Carta aberta de críticas
Em resposta, 30 especialistas uniram-se para criticar abertamente o estudo de Surovell, expressando suas opiniões em cartas publicadas nos dias 4 e 5 de maio na mesma revista. Os pesquisadores afirmam que o trabalho de Surovell contém erros substantivos e representações incorretas, e as alegações de que Monte Verde é significativamente mais jovem são consideradas categoricamente falsas.
Dillehay e seus colegas, incluindo os geoarqueólogos Michael Waters e David Meltzer, receberam apoio de várias vozes respeitáveis que argumentam que o novo estudo ignora anos de pesquisa acumulada e evidencia a complexidade geológica do local. Waters criticou a metodologia do estudo, considerando-a egregiamente pobre, enquanto Meltzer apontou que a investigação não foi diretamente realizada no sítio MV-II.

A pesquisa e seus achados
Um dos principais achados do estudo de Surovell foi a presença de uma camada de cinzas vulcânicas conhecida como Lepué Tephra, datando de um evento eruptivo há cerca de 11.000 anos. Os pesquisadores sugeriram que a ocupação do local ocorreu após a formação dessa camada, o que indicaria uma idade menor para a ocupação humana.
Entretanto, Dillehay e seus co-autores refutaram essa afirmação, apresentando dados arqueológicos, geoquímicos e cronostratigráficos que contradizem a presença da tephra abaixo do MV-II. Segundo eles, as amostras coletadas por Surovell vinham de uma camada geológica que não deveria ser associada à datação do sítio, levantando a questão sobre as conclusões do estudo.

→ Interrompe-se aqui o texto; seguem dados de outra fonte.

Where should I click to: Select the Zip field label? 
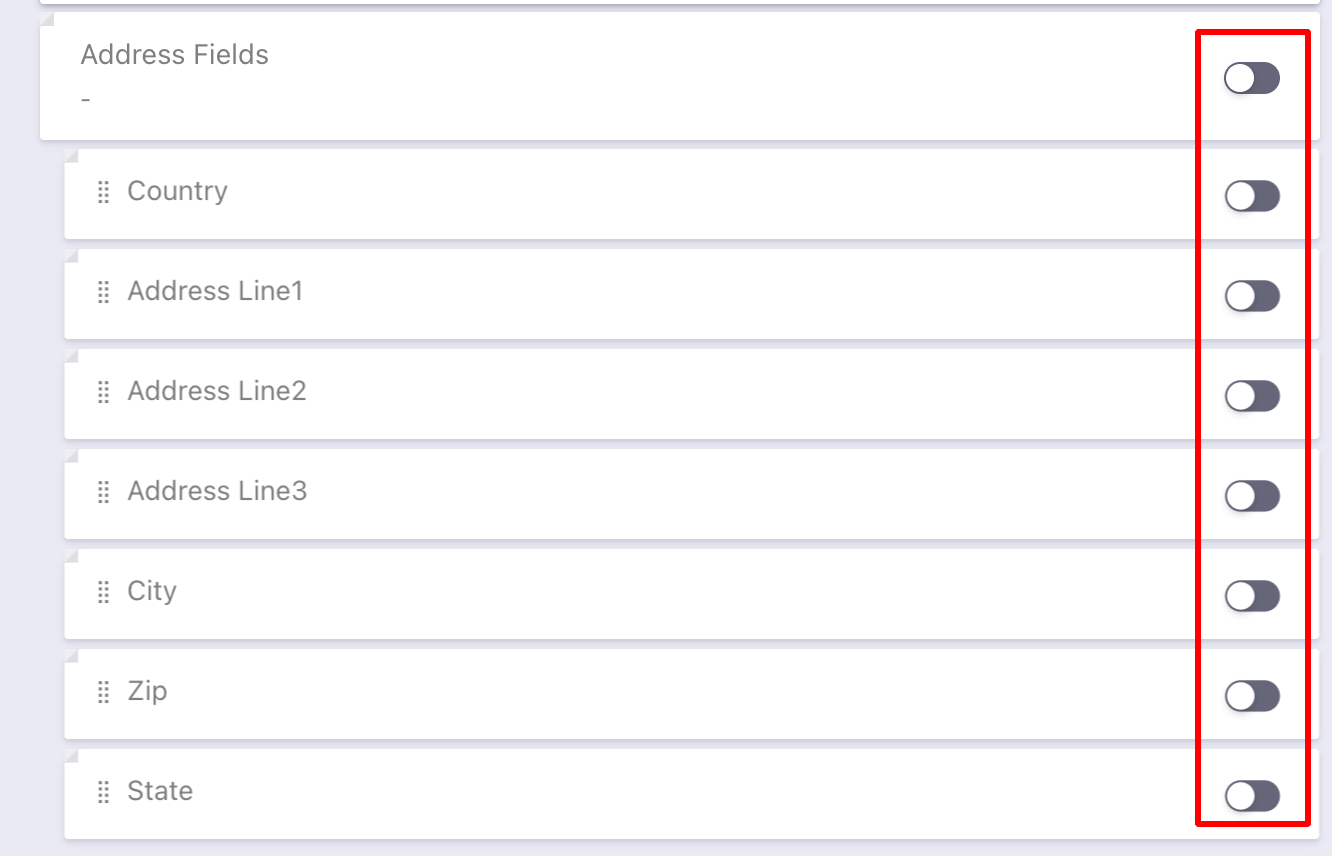tap(147, 691)
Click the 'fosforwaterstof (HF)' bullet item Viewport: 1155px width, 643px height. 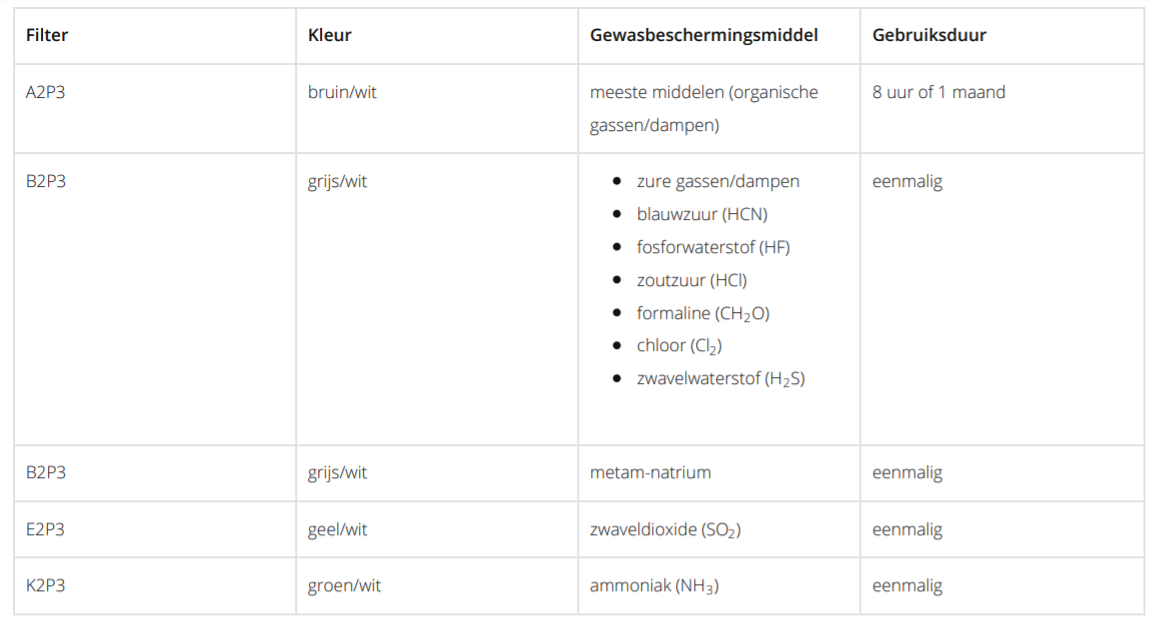click(x=713, y=247)
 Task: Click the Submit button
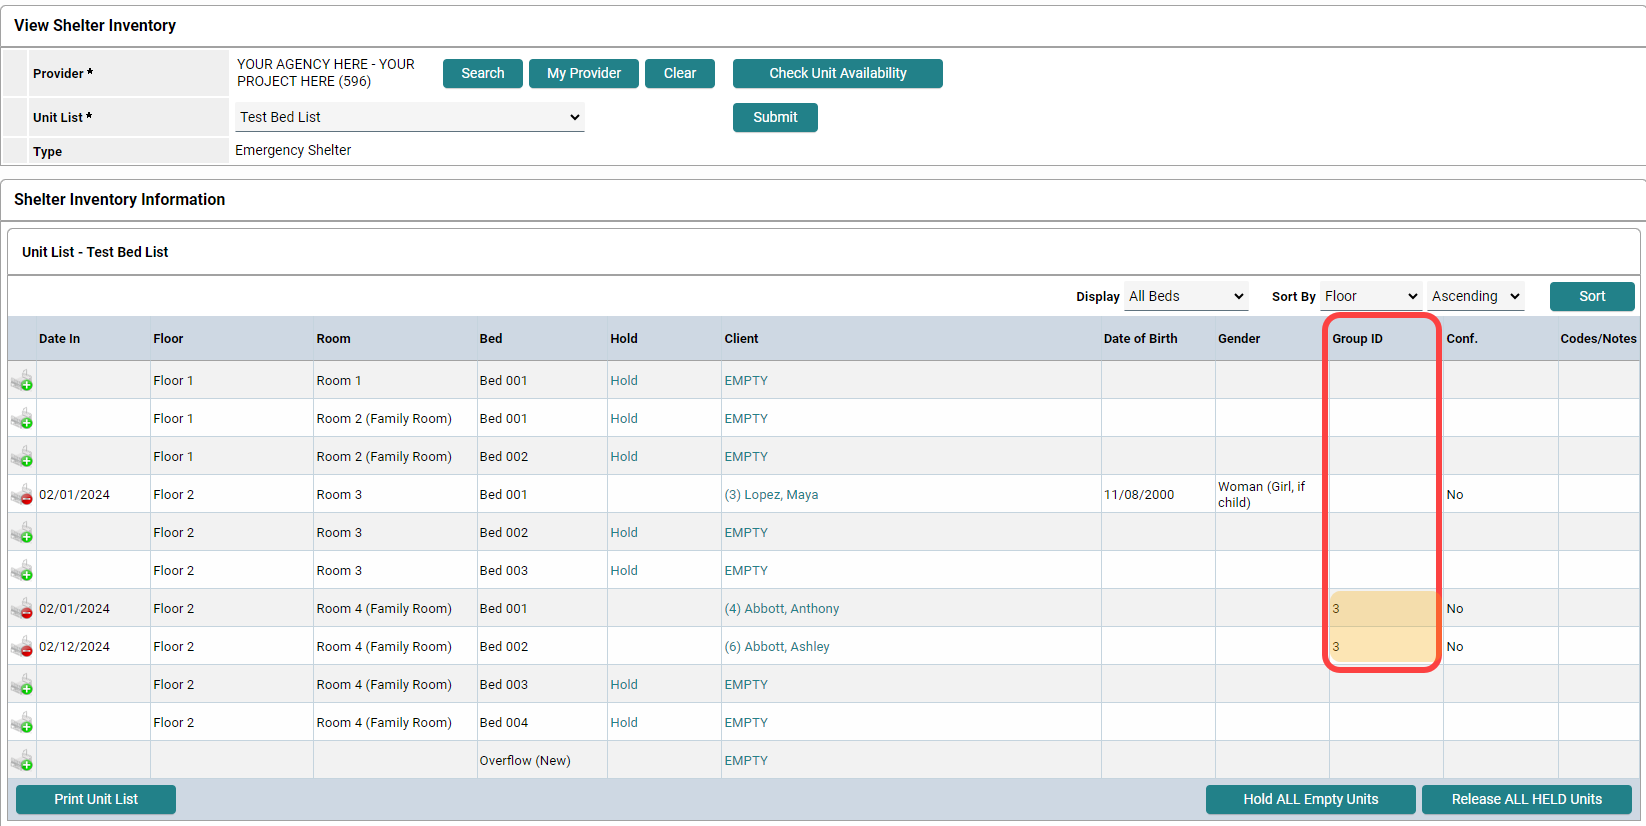pos(775,117)
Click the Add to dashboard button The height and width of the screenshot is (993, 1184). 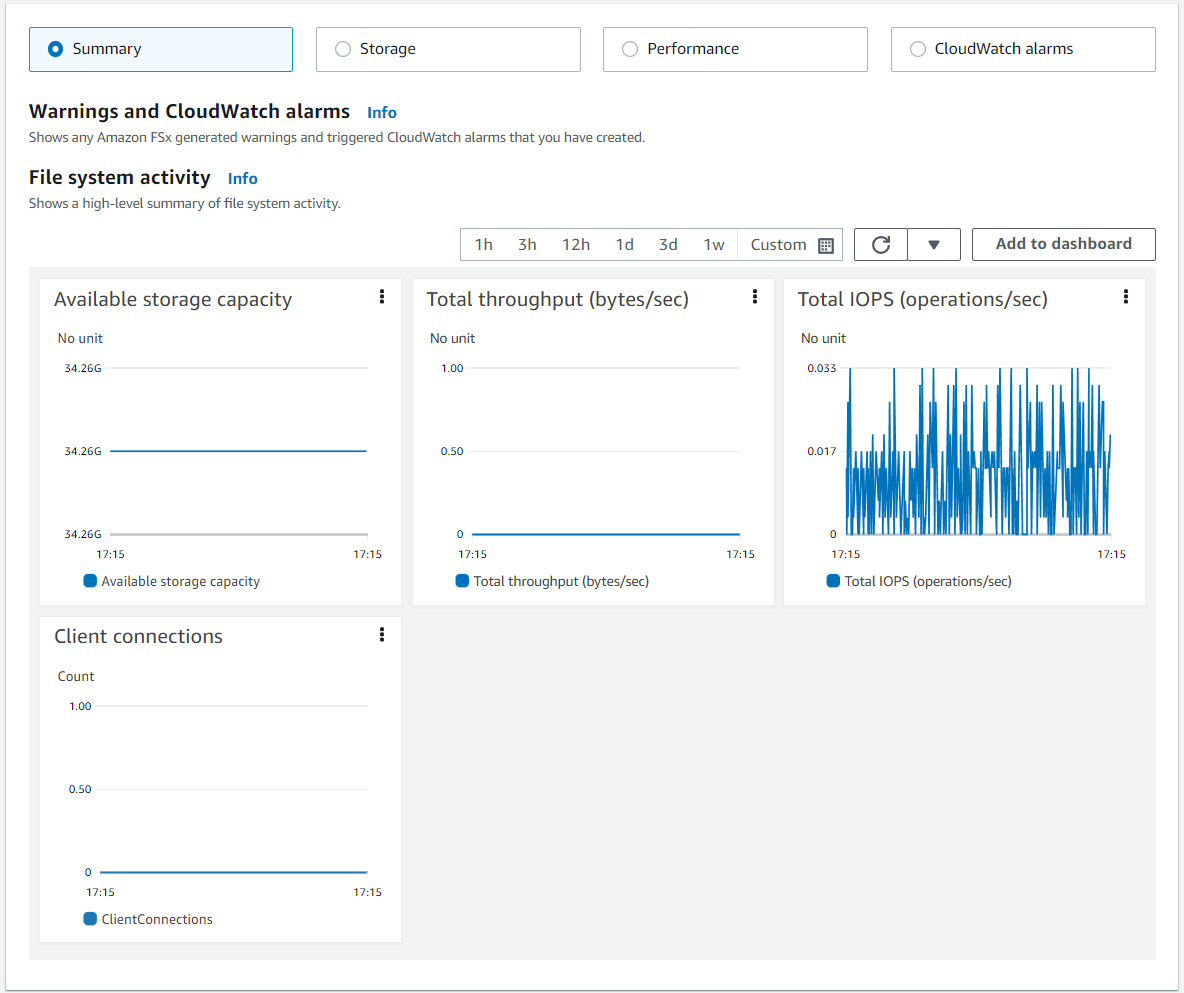pyautogui.click(x=1063, y=244)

O impacto da pesquisa e as questões futuras
A controvérsia em torno de Monte Verde não é apenas sobre um local específico; trata-se da compreensão mais ampla sobre a migração humana e a ocupação das Américas. Estudos genéticos e novos achados arqueológicos continuam a desafiar as teorias existentes de ocupação, e Monte Verde é um exemplo central nesse contexto. A busca pela verdade sobre a ocupação humana no continente americano segue em andamento, e a discussão sobre Monte Verde poderá moldar o futuro dos estudos sobre nossos ancestrais e a colonização das Américas.